BEGIN Exercise passage

The Food Security Supplement (FSS) to the Current Population Survey has been around for roughly 30 years, but the U.S. Department of Agriculture (USDA) last weekend announced the survey would no longer be funded because the reports “became overly politicized,” according to reporting from The Wall Street Journal. While 2024 data will still be included in the upcoming October 22 report from the USDA, the series will end there.
The cancellation comes just a few months after congressional Republicans and the Trump administration enacted the largest cuts to the Supplemental Nutrition Assistance Program (SNAP) in history, gutting a program that serves 1 in 8 people in the United States, including 1 in 5 children, by nearly 20 percent. The timing is no coincidence, as research has repeatedly shown that SNAP participation helps reduce instances of food insecurity by as much as 30 percent. SNAP is particularly valuable for households that are more likely to experience food insecurity, such as those in or near poverty and households with children or people with disabilities. (see Figure 1) By canceling the FSS, the administration is making it more difficult for policymakers and the public to track the harms of the One Big Beautiful Bill Act, which is projected to eliminate or substantially reduce benefits for 4 million low-income Americans who rely on SNAP to feed their families.

END Exercise passage

§ **Requirement A**
Copy out, word for word, the stretch of the food security passage from "The Food Security" through "will end there.".
§ **Requirement B**
Answer from the food security passage:
(i) For about how many years has the Food Security Supplement been around?
(ii) On what date is the upcoming USDA report due?
(iii) How many low-income Americans is the One Big Beautiful Bill Act projected to cut off from SNAP or leave with much smaller benefits?

BEGIN The data

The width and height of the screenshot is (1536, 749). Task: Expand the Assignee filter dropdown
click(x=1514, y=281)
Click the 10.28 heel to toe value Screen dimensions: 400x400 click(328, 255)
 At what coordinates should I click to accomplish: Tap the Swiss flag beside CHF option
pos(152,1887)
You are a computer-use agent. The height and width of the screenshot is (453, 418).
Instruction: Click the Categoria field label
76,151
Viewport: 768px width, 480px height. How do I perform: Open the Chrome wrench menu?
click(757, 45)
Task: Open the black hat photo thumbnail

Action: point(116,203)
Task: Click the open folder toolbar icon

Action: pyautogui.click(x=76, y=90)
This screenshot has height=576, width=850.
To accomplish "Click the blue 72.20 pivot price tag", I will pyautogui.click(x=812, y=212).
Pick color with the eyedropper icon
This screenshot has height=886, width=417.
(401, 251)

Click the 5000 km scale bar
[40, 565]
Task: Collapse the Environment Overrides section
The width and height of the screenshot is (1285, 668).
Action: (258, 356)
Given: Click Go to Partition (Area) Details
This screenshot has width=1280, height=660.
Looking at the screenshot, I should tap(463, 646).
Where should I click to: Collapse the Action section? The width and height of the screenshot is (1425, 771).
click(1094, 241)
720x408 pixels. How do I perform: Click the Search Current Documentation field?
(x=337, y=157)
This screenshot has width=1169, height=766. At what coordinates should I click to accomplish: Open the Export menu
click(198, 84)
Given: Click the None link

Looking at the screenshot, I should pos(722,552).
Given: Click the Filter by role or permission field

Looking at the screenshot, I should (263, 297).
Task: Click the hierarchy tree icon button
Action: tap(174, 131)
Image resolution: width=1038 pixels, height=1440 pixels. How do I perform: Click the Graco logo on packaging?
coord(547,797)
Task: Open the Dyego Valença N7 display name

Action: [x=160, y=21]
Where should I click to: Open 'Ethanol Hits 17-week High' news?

END The data

§ **Your solution A**
The Food Security Supplement (FSS) to the Current Population Survey has been around for roughly 30 years, but the U.S. Department of Agriculture (USDA) last weekend announced the survey would no longer be funded because the reports “became overly politicized,” according to reporting from The Wall Street Journal. While 2024 data will still be included in the upcoming October 22 report from the USDA, the series will end there.

§ **Your solution B**
(i) Roughly 30 years
(ii) October 22
(iii) 4 million